When your dog can calmly focus on you and do some simple behaviors (nose touch, sit, a cued glance, etc) for you with the distractions nearby, it is time to move on to asking for a progression of more complex service-oriented tasks. Work towards his returning his attention to you after each task. The click or mark and reward will help with that, but by intermittently rewarding for eye contact, you can have a dog that is attending to you.

General Rules of Distraction Training:
A. Set your dog up for success! The key idea here is that the increments of change must be small enough that your dog can take them in stride. This is called working under threshold. If your dog starts to become distracted and I unable to complete the behavior or task you cued, you have raised the criteria too fast for her needs.
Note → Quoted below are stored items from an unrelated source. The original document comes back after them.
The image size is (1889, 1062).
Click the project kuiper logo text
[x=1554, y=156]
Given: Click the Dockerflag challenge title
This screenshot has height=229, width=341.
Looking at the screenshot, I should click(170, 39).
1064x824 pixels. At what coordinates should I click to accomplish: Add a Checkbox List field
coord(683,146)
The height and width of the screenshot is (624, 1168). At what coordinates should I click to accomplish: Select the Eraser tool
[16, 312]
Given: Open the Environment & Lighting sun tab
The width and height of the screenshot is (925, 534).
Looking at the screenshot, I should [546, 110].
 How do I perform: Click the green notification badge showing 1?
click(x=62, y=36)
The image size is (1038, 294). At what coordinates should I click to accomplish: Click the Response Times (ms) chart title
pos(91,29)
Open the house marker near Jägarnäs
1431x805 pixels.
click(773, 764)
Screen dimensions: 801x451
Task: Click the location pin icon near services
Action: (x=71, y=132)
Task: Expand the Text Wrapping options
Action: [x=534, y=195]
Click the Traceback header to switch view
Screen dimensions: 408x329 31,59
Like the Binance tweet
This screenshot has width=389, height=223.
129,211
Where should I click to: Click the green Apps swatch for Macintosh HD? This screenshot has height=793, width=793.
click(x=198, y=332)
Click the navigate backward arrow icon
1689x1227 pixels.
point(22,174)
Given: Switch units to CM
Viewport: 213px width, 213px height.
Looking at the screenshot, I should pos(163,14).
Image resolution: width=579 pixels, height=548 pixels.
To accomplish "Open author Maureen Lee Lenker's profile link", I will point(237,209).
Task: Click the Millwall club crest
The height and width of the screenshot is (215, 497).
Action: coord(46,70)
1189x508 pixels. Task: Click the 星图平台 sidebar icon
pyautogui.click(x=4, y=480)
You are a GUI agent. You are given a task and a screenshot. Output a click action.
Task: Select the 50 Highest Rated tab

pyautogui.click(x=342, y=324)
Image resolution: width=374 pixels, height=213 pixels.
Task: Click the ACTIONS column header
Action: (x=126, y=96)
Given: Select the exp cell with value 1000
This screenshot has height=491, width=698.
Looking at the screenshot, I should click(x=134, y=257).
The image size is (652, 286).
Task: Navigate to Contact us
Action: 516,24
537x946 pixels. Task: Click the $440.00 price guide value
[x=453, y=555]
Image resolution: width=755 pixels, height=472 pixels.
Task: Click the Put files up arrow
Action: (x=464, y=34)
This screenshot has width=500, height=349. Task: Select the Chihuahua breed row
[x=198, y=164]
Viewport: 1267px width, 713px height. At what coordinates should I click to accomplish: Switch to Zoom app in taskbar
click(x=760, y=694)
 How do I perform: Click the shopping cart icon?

That is an example of working above threshold.

B. Remember to use high value rewards when adding a high value distraction or one that she has never trained with before successfully.

C. Use distance as your friend, then decrease it in small increments as your dog demonstrates he can handle being closer to the object/animal/person.

D. Start with low value distractors and increase in slightly higher value steps. You will need to brainstorm a list of things that capture your dog’s attention (smells, sounds, things he sees) and prioritize them. If you can separate out the pieces of each distraction: for example a horse: sounds of neighing, smell, sight since for some dogs one of these will be more of a trigger than others and you will need to work separately on it.

E. Start with stationary things, then add a slight motion and move to greater motion.

F. Start with quiet things, then increase sound in small increments.

G. Start with non-smelly objects and increase the intensity of the smell. For example, instead of using a live bird, pet it first and c/t for your dog smelling your hands and staying calm. Next wrap the bird in a towel for a few minutes and lay the towel down where your dog can smell it. Present the empty cage for your dog to smell. Then add the bird.

H. Start with one distraction, then add another, in increments of one or two as you dog shows you she can be successful with it.

For Locations with Multiple Distractions

i). Train a few of the distractions individually first, then together in various combinations, if possible.
ii). Start in a familiar environment if at all possible, then move to less familiar location to continue training.
iii) Train at the location when no-one is there to build familiarity with the physical environment.
iv). Start at the periphery of a location, (walking on the edge of the action, for example, before moving slightly towards the center.)
v). Start with low density (for example, choose events with fewer people more spread out, then progress to slightly more dense situations (move to an area in the event where people are closer together or a more popular event).

Over-Training
Train for the worst-case scenario and you will also be prepared for anything! This is called over-training. Since working in public can be so unpredictable, it is important that we train way above any expected criterion for distraction level. We do not want to floor or traumatize our dog, but by incrementally increasing our distraction criterion, we can bring our dogs into the realm of bombproof (assuming they have a resilient temperament to start with.) 

Proofing For Distractions
In order to keep your dog current, it is a good idea to refresh training uncommon distractions periodically. How often is up to the time you have and how reactive/focused on you your dog is or you can refresh training for specific distractions before you intend to revisit a location.